A vivência no Rio Doce
Felipe Benício, membro do Comitê da Bacia do Rio Doce e presidente do Comitê da Bacia do Santo Antônio (MG), criticou o desrespeito do poder público perante os comitês de bacia, e exemplificou com o caso do desastre da barragem da Samarco: o poder público ignorou o Comitê nesse momento de conflito. Não empoderaram o Comitê, cujo papel é justamente o espaço de solução dos conflitos em primeira instância. Não convidaram o Comitê a participar das discussões das providências e ações a serem tomadas. E que em vez de se determinar o pagamento das multas para o Comitê realizar as ações de revitalização - já que o Comitê já é a instituição com esse papel, criaram uma nova instância, uma Fundação, e sequer convidaram o Comitê a participar. E isso criou até um descrédito da sociedade civil a respeito da importância do comitê. Um prejuízo do qual vai se demorar anos para recuperar.

Um comitê baiano
Aurelino Meira, presidente do Comitê da Bacia do Rio das Contas trouxe a experiência de um comitê de bacia baiano; mostrou o funcionamento dos comitês; relatou os conflitos no Alto Contas com produtores de batata; falou sobre as deliberações do comitê a respeito das barragens em Piatã e das PCHs no rio Gongogi; e criticou a falta de infraestrutura dos comitês baianos, que não tem sequer uma sala com um computador, um telefone e uma impressora para trabalhar e organizar suas ações, enfraquecendo-os; e que devido a falta de recursos e apoio do poder público, muitos membros deixam de participar das reuniões por não ter condições financeiras. O presidente do comitê concluiu sua apresentação solicitando que o Estado dê infraestrutura mínima aos comitês da Bahia.

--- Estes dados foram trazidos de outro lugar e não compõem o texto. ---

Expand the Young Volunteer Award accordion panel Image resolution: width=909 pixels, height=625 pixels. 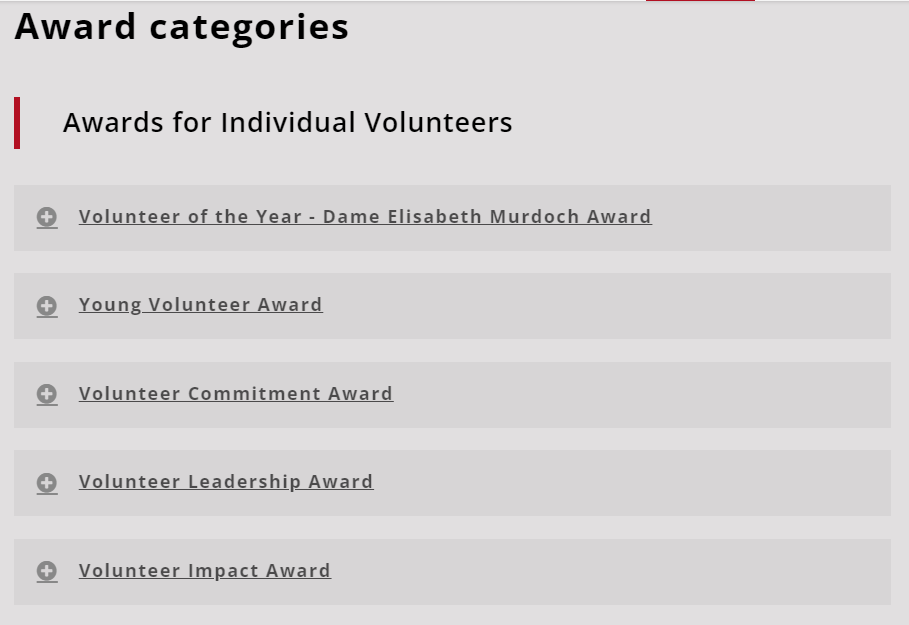(x=600, y=306)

No debate da tarde, outros conflitos foram apresentados pelos participantes: coordenador do Comitê da Caatinga e representante do Conselho Gestor da APA Pedra do Cavalo questionou a insuficiência da fiscalização ambiental em Feira de Santana, a exemplo dos resíduos da QGM e o lixão à beira do rio Jacuípe; já um representante da APA Bacia do Cobre/Parque São Bartolomeu comenta que a barragem que já abasteceu Salvador, hoje se encontra abandonada, e a EMBASA ainda não resolveu o problema do esgotamento sanitário na região; reclama de falta de apoio da SEMA para a qualificação dos conselheiros e para promover a discussão com as comunidades, e que a que gestão não pode se fazer só com projetos e obras, tem que ter diálogo com a comunidade local. Também surgiram sugestões para o próximo seminário: convidar o poder legislativo para apresentar relatório detalhado sobre todos os gastos com recursos hídricos; e convidar representações de quilombolas, indígenas, ribeirinhos, para discutir os conflitos existentes na Bahia.

Carta das Águas 2016
Para finalizar o Seminário, foi lida e aprovada pelo público a “Carta das Águas 2016”, produto das discussões ocorridas ao longo do dia, e que sugere proposições para o aprimoramento da gestão dos recursos hídricos baianos, com enfoque na participação social.